Mar 19 8:06 AM
Mar 19 8:06 AM
Mar 19 8:06 AM
Friday, March 19, 2021
You know, one of the worst things you can do is practice presumption or assumption. A lot of people presume upon things, and the biggest thing we presume upon is the future. Sometimes we say, "Well, next year I'm going to do this. The year after, I'm going to do that. And then I'm going to do this." Here's the tension. Long term and short term planning is wise. The Bible, again and again, affirms the power of planning. If you fail to plan, you plan to fail, there's no doubt about it. But, sometimes you can have a plan that you so count on, that you presume that the future will be there for that plan to manifest, and it doesn't. So, what I want to do is talk to you about presumption, and to be careful with it.
In James 4:13-15, James has something to say about those who rely too much upon presumption. He says, 'Now listen, you who say, "Today or tomorrow we'll go to this city or that city, spend a year there, carry on business and make money." Why, you do not even know what will happen tomorrow. What is your life? You are a mist that appears for a little while and then vanishes. Instead, you ought to say, "If it is the Lord's will, we will live and do this or that." ' So he says, first of all, presumption is bad because you don't know what tomorrow will bring. You plan for tomorrow, but you have to have flexible plans. You have to hold a plan loosely, whereas presumption holds it tightly. Then he goes on and says that you may not even be here to fulfill those plans. First thing is tomorrow may not be the day you think it is. We didn't think a lot of things would be going on over the past year with the pandemic, but they are. And the second thing is you might not be alive. Your life is a vapor. It's a puff of smoke in the winds of eternity. It sounds very philosophical, doesn't it?
And then James tells us the counteraction to presumption. He says, 'Instead, you ought to say, "If it is the Lord's will, we will live and do this or that." ' So, James is clearly not refuting or debunking planning. He's not saying it's wrong. He's saying, No, you should plan. The Bible teaches that again and again. But he says, hold your plans loosely. The problem with presumption is that you hold your plans tightly. You don't know what tomorrow will be, so your plan is based on an expectation of tomorrow, but you don't know what's going to happen.
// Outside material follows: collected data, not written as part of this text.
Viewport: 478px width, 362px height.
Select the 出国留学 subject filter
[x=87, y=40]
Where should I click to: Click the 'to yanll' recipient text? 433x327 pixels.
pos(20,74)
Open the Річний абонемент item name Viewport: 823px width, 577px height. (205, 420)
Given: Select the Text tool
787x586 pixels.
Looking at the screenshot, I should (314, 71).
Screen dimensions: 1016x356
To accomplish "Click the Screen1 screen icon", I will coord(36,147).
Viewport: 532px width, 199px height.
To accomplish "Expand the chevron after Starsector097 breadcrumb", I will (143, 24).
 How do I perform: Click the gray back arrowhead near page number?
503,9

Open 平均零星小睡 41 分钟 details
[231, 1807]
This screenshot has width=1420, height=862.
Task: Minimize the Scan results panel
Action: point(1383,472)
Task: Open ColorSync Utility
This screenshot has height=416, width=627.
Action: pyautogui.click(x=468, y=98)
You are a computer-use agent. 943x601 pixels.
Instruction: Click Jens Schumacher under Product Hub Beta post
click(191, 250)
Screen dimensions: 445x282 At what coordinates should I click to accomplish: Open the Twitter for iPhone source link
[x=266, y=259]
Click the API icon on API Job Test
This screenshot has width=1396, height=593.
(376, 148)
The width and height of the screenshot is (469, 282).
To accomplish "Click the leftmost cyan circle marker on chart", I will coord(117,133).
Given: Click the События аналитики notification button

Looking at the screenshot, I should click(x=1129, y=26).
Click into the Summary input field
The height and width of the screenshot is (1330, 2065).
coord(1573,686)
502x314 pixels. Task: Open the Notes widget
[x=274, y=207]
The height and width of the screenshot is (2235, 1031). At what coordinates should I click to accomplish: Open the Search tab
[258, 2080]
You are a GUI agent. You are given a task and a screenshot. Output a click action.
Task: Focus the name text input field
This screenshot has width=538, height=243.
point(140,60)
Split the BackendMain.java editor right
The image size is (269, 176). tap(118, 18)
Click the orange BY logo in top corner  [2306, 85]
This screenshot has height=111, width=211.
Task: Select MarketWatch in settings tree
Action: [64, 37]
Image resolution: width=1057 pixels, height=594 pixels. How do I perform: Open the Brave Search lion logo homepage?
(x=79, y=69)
Your plan is based on you being around tomorrow, and you don't know if you're gonna make it through the end of the day. So, all I want to say is this: plan, take care of the future, but do not be presumptuous. Don't presume upon the future. Don't count on everything being there; be flexible, be agile, be adjustable. And most importantly, submit to the Lord's will, because you just do not know what God will do with your plans. Here's my theology of planning: Number one, God honors people who have a plan. If you have a plan, God will honor you for having a plan. Second, God will not use your plan, because if God used your plan, you would worship your plan more than the God who gave you the inspiration to put it together. That's what presumption is, it's assuming that you have control of the future. God does. He controls tomorrow. He controls how long we live. So don't presume upon tomorrow. Enjoy today. Have a plan for tomorrow. Be agile and flexible with it. Are you willing to do that? Can you break out of the mold and just be flexible? Don't presume, don't assume.
Let's pray. Lord, whatever your will is, give me the ability to adjust my plan accordingly. Father, thanks for this word. Help us to be flexible, nimble, agile, and humble. Help us live according to your will, not according to our fixed expectation about what tomorrow and the day after will bring, because we don't know. Thank you for this reminder, in Jesus' name. Amen.